What is the similarity between the 2018 Football World Cup and Major Capital Project Business Development?

As many of you will know, the decision was taken by FIFA to award the 2018 games to Russia. How could this happen? What was the basis of such a decision? Were England mistreated?

Whenever one approaches a major opportunity such as the World Cup, the decision-making process comprises three elements: – technical, commercial and political. The 2018 decision was no different. From the outset, I wonder if England had evaluated correctly the likely weighting of these three elements that would take place when the final decision was being made in Zurich. Many capital projects, have a decision-making balance where the technical and commercial components represent >90% of the decision with politics <10%. I should point out that politics can cover both legitimate and illegitimate (i.e. corruption) aspects.

However, based upon what has been reported, the England bid was both technically and commercially superior to the Russian bid. It can therefore only be assumed that the weighting in terms of the decision-making was that political considerations would provide greater than 50% towards the decision. This is perfectly legitimate, in the event FIFA had made this known to the bidders. Alternatively, England should have ensured before they committed themselves to bidding (or their bid costs) of the evaluation criteria in terms of weighting. Was this done?

So, what was the potential strategy that FIFA adopted in not being clear to the bidders as to the weighting? In the event that the FIFA strategy was purely to decide on the location of the 2018 World Cup, based upon political considerations, which could be that they wished emerging and new countries to be awarded the location as turned out in Russia being selected. Naturally, the quality of the bids by emerging countries will not only carry a higher risk profile but would not offer the same “quality” of technical and commercial proposals as the more developed countries. So it is in FIFA’s interest to have the developed countries develop their technical and commercial proposals and have the emerging countries attempt to minimize the gap to ensure that they are “competitive” and offer FIFA a worthwhile proposition whilst achieving their political ambitions.

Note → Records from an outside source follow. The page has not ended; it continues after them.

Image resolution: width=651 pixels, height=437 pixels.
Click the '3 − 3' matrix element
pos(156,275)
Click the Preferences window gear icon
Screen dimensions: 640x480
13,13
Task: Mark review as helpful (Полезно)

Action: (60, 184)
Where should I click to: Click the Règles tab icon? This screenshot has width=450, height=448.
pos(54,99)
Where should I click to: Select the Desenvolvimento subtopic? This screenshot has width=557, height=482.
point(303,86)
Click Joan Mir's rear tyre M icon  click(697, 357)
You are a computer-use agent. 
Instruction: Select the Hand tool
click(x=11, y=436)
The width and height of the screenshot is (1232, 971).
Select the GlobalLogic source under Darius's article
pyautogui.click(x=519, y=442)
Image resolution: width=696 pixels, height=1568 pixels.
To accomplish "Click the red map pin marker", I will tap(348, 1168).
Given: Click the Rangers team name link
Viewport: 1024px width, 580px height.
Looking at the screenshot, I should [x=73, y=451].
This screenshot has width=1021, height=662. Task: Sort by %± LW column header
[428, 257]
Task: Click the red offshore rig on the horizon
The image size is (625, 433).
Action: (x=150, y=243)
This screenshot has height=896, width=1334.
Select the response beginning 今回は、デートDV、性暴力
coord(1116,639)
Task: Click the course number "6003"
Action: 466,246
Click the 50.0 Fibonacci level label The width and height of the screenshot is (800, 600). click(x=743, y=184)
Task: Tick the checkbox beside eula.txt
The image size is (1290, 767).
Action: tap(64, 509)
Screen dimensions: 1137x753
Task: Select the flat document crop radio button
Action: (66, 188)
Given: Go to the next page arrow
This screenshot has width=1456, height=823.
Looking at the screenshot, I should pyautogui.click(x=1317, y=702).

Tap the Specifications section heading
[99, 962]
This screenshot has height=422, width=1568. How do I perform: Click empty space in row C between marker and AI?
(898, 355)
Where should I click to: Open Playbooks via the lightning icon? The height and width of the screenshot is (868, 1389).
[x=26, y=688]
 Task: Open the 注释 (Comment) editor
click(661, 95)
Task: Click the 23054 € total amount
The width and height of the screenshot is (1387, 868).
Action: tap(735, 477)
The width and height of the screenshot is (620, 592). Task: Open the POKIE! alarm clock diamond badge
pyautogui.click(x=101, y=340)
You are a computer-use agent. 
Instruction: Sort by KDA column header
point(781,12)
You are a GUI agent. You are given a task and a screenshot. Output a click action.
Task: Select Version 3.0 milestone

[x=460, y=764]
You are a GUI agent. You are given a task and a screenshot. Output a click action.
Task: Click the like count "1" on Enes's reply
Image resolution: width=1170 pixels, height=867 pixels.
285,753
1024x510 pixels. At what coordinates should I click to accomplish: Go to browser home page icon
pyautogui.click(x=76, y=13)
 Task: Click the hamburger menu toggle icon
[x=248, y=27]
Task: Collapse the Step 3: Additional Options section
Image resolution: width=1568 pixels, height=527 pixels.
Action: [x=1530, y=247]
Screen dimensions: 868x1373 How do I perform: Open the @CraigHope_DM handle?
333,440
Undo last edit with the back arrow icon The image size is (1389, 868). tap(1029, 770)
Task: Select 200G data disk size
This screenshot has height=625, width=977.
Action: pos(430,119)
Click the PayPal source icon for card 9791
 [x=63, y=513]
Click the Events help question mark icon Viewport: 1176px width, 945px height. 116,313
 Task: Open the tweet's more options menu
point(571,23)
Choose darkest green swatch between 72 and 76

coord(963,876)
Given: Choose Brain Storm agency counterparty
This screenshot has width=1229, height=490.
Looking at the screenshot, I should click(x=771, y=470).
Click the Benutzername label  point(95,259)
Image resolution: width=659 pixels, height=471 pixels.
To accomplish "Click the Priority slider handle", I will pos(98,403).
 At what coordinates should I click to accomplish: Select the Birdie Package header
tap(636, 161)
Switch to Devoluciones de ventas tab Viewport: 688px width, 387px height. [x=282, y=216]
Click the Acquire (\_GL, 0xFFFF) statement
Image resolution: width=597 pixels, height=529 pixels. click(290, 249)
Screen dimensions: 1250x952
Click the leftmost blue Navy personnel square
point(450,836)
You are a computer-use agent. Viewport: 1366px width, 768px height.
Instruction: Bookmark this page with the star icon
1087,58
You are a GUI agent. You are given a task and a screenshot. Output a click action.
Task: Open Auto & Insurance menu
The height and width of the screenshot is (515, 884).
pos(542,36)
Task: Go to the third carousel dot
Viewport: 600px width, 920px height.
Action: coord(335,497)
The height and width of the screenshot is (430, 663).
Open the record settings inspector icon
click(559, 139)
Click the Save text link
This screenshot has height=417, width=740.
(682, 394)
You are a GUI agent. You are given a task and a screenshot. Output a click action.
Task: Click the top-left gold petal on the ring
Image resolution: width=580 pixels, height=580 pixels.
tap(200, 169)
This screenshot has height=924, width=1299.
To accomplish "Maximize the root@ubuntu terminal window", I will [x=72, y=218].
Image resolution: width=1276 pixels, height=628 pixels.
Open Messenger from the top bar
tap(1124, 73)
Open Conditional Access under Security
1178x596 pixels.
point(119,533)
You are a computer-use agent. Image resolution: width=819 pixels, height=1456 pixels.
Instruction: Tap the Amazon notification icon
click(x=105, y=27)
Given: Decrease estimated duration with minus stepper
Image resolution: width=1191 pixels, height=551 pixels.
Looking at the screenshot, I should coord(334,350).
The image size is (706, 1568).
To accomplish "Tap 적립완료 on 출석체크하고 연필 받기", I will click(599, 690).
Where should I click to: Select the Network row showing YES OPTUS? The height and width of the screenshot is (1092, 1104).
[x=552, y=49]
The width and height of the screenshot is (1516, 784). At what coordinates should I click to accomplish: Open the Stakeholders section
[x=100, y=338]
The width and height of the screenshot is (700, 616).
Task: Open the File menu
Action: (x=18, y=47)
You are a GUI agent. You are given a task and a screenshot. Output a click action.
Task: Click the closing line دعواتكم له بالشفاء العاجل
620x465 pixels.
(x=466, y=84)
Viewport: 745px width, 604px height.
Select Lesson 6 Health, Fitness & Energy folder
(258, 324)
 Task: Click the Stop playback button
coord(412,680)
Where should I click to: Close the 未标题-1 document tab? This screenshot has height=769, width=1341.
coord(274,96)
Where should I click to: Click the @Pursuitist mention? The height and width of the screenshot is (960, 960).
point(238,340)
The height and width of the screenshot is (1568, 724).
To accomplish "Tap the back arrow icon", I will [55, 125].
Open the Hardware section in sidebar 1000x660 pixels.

So what should England have done? Identify the weighting of the decision-making elements and ensure that FIFA are contractually committed to delivering against these before they commit to make the effort and cost of a bid.

What should FIFA do to ensure that their decision-making process is seen by all parties as being fair and transparent? They would need to develop an evaluation criteria comprising the three elements: – technical, commercial and political, quantifying the various elements, they would be measuring each proposal against and making one tabulation that is clear for all.

4 Responses to “What is the similarity between the 2018 Football World Cup and Major Capital Project Business Development?”

  1. Martin Says:

    Very interesting and insightful piece. However, FIFA has the whip hand with countries lining up to lick their feet. An organization that has the bargaining power to oblige countries to waive their own domestic laws (tax and immigration) – see the BBC documentary – would never agree to a contractual commitment to follow any procedure. In practice this means that countries with any respect for themselves and fair process should decline to participate in FIFA’s bidding charades until FIFA has fairness, transparency and openness in their processes along the lines of the IOC. And if that does not work then world cups under a different auspices could be envisaged. After all this has occurred in both cricket and boxing to significant effect. For the record, although the bidding process was unfair to England, amongst others, the decision to select Russia was reasonable. Eastern Europe has never staged a World Cup, Russia ia a major world power and surely has the capacity to stage the event.

  2. David Says:

    Despite the apparently opaque nature of FIFAs decision-making, I agree with Martin that Russia was a sensible ‘business’ decision. England is a saturated market so far as football is concerned and already has a developed infra-structure in terms of stadia. England saw that as a strength of their bid but from FIFA’s perspective of developing the world game further perhaps that was a weakness? Maybe, Russia building new world-class football stadia was a bigger plus? Futhermore, Russia will potentially bring in new sponsors.

    I also agree with Tony that England may have misjudged the ‘political’ weighting (or perhaps the weight attributed to and what was meant by world development. One point I would make though, is that the weightings may not in reality be capable of being published in advance odf bidding? I believe the relative weightings given in arriving at the decision will be dependent on the actual bids received.

    The Qatar decision is more puzzling, although if viewed in the light of further developing the game (perhaps by appealing to the expansive Islamic world) it makes sense.

    As someone wrote in the Press earlier in the week – FIFA have taken a positive view on the global economy, raw material and especially oil prices up to 2018! Last time the oil price dipped significantly Russie defaulted on its debt.

  3. SAO Says:

    This logic can only come from the udisputed Master of BD process. i think you are right.

  4. Fred McMurray Says:

    So there you have it. If you don’t know ALL the rules don’t play and if you play and loose on a technicality, learn the rules.If you don’t like the way the game is played don’t bleat about it but get into a position where you can change the rules.